Date: 25/26th February 1944 (Friday/Saturday)

Unit: No. 61 Squadron

Type: Lancaster I

Serial: LL775

Code: QR-O

Base: RAF Coningsby, Lincolnshire

Location: Lagarde, North East Luneville, France

Pilot: Fl/Lt. Johann Walter "Wally" Einarson DFC. DFM. J/17276 RCAF Age 23. Killed (1)

Fl/Eng: Sgt. Maurice "Maurie" Leonard Worth 1623406 RAFVR Age 20. Killed

Nav: P/O. Allan James Collins AUS412112 RAAF Age 27. Killed

Air/Bmr: W/O. P.R. "Barney" Greatrex RAAF Age ? Evaded (2)

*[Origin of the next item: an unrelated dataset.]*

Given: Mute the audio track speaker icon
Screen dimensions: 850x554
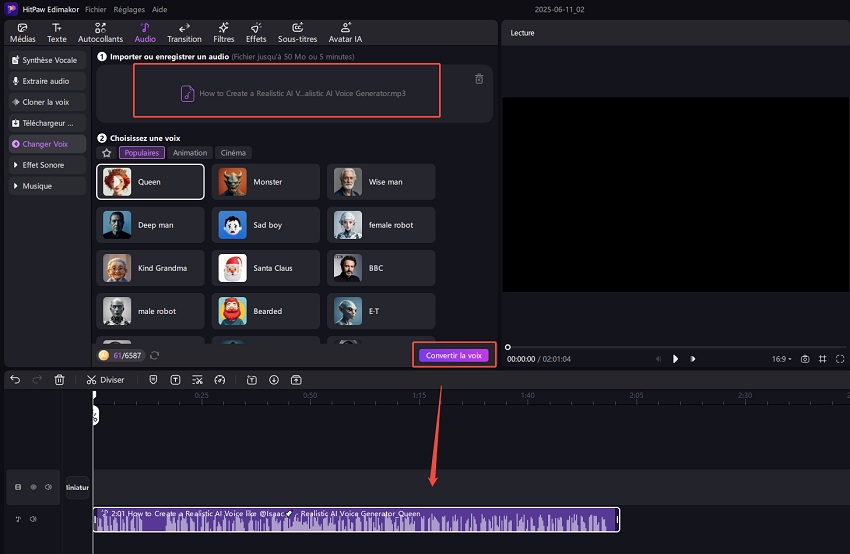Looking at the screenshot, I should pyautogui.click(x=33, y=519).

W/Op/Air/Gnr: Sgt. Reginald Thomas Gill 408367 RAAF Age 25. Killed

Air/Gnr: Fl/Sgt. Phillip Llewellyn Jones 865682 RAFVR Age 35. Killed

Air/Gnr: P/O. Herbert "Paddy" Rankin DFM. 173840 RAFVR Age 22. Killed

REASON FOR LOSS:

Taking off at 18:17 hrs from RAF Coningsby, Lincolnshire to to bomb the Man works at Augsburg. 594 aircraft took part including 461 Lancasters, 123 Halifaxes and 10 Mosquitoes. This was the first large raid on this target and the success of this raid was considered as outstanding with clear weather conditions and very light flak defences. The pathfinders ground marking was very accurate and 2,000 tons of bombs were dropped on the target area.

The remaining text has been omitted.